While attending the Digital Humanities Summer School at Oxford university this summer, I had the chance to see a variety of lectures. The first of these was by Chris Lintott (Department of Physics, University of Oxford). Chris Lintott has been involved in the development of what has been termed Citizen Science – the communal engagement with science research – and runs one of the most notable of these projects, Zooniverse. My apologies if this is somewhat after the event, but here is the gist of Chris’s talk.
Chris started with the example the data produced by astrophysical research: CERN, for example, produces hundreds of terabytes of data per second during its experiments (Terabyte = c.1000 Gb). This is ‘Big Data’ indeed and pushes at both the limits of computing and the funding of such research. As an answer to the processing and the funding of digging such large amounts of data, crowdsourcing produces a very rich dataset. Involving multiple readers of data, crowdsourcing enables a high level of crosschecking and has been generating original knowledge and insight.
Chris then enumerated a number of examples of science-related projects that use communal collaboration to dig data; the first of which was Galaxy Zoo which analyses data from the Hubble space telescope. Galaxy Zoo makes it easy for non-academics to take part: as you can see on the page that asks for your help classifying types of galaxies, it is as easy as clicking a button. This is a very important feature of getting communal participation: make it too difficult at the first step and you’ve lost your potential researcher. Chris argued that the key to people’s participation in crowdsourcing research like this was motivation: after a motivation survey was conducted that asked what kind of involvement people preferred the largest proportion voted to ‘contribute’. It reflected, he suggested, a powerful desire for people to own their research. Indeed, that first step led on to people producing their own specialised communities (and their own online forums) within the larger Galaxy Zoo community. In most areas of new research there are typically a number of known unknowns, so it was also key to produce task-specific fields of enquiry, managing the kind of questions you want crowdsourced.
The extension of Galaxy Zoo to encompass a number of new areas of large-scale projects resulted in the umbrella project Zooniverse. Chris warned not to ignore the problems of scale and specifically not to underestimate the potential numbers of contributors: across its various projects Zooniverse currently has 666,074 people taking part (Galaxy Zoo on its own has had around 250,000 people involved so far). While the project is dominated by astrophysics (five projects based on data supplied by space telescopes and satellites) it also includes humanities-orientated projects: transcribing papyrus documents in Ancient Lives, interpreting whale song Whalefm (‘Whalefm’), and analysing historical climate data Old Weather. Old Weather uses the meticulously recorded weather data contained in Royal Navy ships’ logs dating back to the eighteenth century. What’s particularly interesting in this project is that the ships’ logs also include a huge variety of the day-to-day details of shipboard life – anything, in fact, that particular duty officer chose to write down. This data is also included in the project’s database and is fully searchable, so the community is engaging with research well beyond the confines of climatology.
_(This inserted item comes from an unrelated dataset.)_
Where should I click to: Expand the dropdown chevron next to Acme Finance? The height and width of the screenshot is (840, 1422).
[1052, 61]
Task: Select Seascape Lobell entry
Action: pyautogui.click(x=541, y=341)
Chris then moved on to discuss a variety of other humanities-focused crowdsourced projects, including the Bodleian library’s project on musical scores What’s the Score. Commenting again on the issue of building motivation, Chris commented that the most successful crowdsourcing projects do not face users with tutorials but use mini-help boxes supplying context as they go long: ‘dump them into the deep end’ he suggested! Indeed, the New York Public library’s project to transcribe thousands of restaurant dishes on its huge collection of historical menus is a good example. Participation in the What’s on the Menu project starts with just the click on one button (they’re up to over a million of dishes). Crucial, then, it to ensure that results are immediately obvious and tangible and that engagement with the wider community is easy. The Ancient Lives project (under the Zooniverse umbrella) involves transcribing ancient papyrus and uses a basic on-screen interface like a transcribing keyboard. It also includes a feature called ‘Talk’ – one click from the interface to engage in immediate responses to a particular image one is working on.
This lead Chris to argue that perhaps ‘crowdsourcing’ may not be the right way of conceptualising the kind of work done by such communal research and suggested that gaming theory might be more applicable to certain projects: an alternative way to imagine the motivation and rewards of crowdsourcing. Examples here include Fold it: a game to research protein molecular structures, which is, it has to be said, complex and expensive. Similar, but much more user-friendly and addictive looking, is DigitalKoot. At first glance this involves two games, ‘Mole Bridge’ and ‘Mole Hunt’, but they are in fact programs designed by the National Library of Finland to transcribe 19th Finnish-language newspapers: as you play you transcribe. Turning analysis into gaming is obviously attractive and involves a shift in motivation. Similarly, the communal engagement with the SETI project (the Search for Extra-terrestrial Intelligence) offers various badges depending on what you have found, from interesting signal to an actual alien. However, this exemplifies the potential problems in gaming and motivation: unsurprisingly no one has yet got the top badge in SETI. In short, Chris argued, don’t replace authentic experience and meaningful participation with goals. Instead, if we wanted to design projects around crowdsourcing, he reminded us that the people who want to get involved in such communal research are specialists in something: build on that.